O Financiamento da Transição
A destinação de recursos do petróleo para o Fundo da Transição Energética é o ponto mais inovador e, ao mesmo tempo, controverso, do plano. A Petrobras, uma estatal que o próprio presidente Lula tem incentivado a se transformar em uma “empresa de produção de energia” em sentido amplo, desempenha um papel crucial, com seus lucros sendo fundamentais para a capitalização do novo fundo.
A lógica é usar a riqueza gerada pelo recurso que mais emite gases de efeito estufa para pagar a conta da descarbonização, mitigando o risco de aceleração da mudança sem um planejamento que ampare a sociedade e a economia.

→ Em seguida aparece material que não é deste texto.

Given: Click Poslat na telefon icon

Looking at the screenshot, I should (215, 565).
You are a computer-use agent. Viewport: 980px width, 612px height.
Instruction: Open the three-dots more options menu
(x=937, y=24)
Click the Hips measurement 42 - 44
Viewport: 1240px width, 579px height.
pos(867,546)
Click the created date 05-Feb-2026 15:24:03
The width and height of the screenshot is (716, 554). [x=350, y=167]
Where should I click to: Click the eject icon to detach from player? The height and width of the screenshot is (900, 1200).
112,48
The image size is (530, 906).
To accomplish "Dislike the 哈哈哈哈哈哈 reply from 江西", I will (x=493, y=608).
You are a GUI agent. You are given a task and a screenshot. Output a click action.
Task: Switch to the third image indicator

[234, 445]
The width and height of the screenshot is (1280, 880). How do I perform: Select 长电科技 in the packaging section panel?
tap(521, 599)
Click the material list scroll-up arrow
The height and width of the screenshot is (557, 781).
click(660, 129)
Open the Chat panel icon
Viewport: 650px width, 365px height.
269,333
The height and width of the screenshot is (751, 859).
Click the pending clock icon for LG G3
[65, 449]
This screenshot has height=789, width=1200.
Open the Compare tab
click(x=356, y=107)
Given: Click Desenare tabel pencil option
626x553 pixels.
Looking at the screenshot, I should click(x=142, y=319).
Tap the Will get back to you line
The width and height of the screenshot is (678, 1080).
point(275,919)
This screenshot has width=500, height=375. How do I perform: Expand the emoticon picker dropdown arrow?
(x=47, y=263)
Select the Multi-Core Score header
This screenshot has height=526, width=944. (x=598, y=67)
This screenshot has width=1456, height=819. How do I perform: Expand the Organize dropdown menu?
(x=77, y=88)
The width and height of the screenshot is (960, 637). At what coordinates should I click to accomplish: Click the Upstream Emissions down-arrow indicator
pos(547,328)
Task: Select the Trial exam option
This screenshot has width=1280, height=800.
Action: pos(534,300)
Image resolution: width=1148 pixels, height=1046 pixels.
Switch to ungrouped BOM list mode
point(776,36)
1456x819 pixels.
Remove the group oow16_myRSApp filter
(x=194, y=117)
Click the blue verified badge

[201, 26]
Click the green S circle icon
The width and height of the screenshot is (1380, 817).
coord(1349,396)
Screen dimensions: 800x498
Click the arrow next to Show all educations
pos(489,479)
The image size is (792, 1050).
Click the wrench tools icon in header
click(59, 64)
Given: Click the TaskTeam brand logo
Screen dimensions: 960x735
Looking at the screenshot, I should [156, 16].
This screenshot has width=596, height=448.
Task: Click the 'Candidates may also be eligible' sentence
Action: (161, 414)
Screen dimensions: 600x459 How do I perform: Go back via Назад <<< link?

Outras Medidas Recentes na Transição
Paralelamente ao decreto focado nos combustíveis fósseis, o governo federal também publicou outras medidas que visam modernizar a infraestrutura energética do país, impulsionando as renováveis:
- Política Nacional de Acesso ao Sistema de Transmissão (PNAST): Decreto que institui as “Temporadas de Acesso”, um novo mecanismo para a entrada de grandes projetos, como usinas solares e eólicas, na rede elétrica. Substituindo a antiga fila por ordem de chegada, a PNAST visa dar mais eficiência e previsibilidade ao setor, respondendo ao crescimento acelerado das fontes renováveis.
- Regulamentação do Hidrogênio de Baixa Emissão: O Ministério de Minas e Energia anunciou um decreto que regulamenta o hidrogênio de baixa emissão de carbono, estabelecendo critérios e fomentando hubs de produção, essenciais para a descarbonização da indústria.
Essas ações mostram que, apesar do desafio da eliminação gradual dos combustíveis fósseis, o Brasil está engajado em uma agenda robusta de transição energética, reconhecendo o potencial da matriz brasileira e o papel de liderança que o país busca no cenário climático global.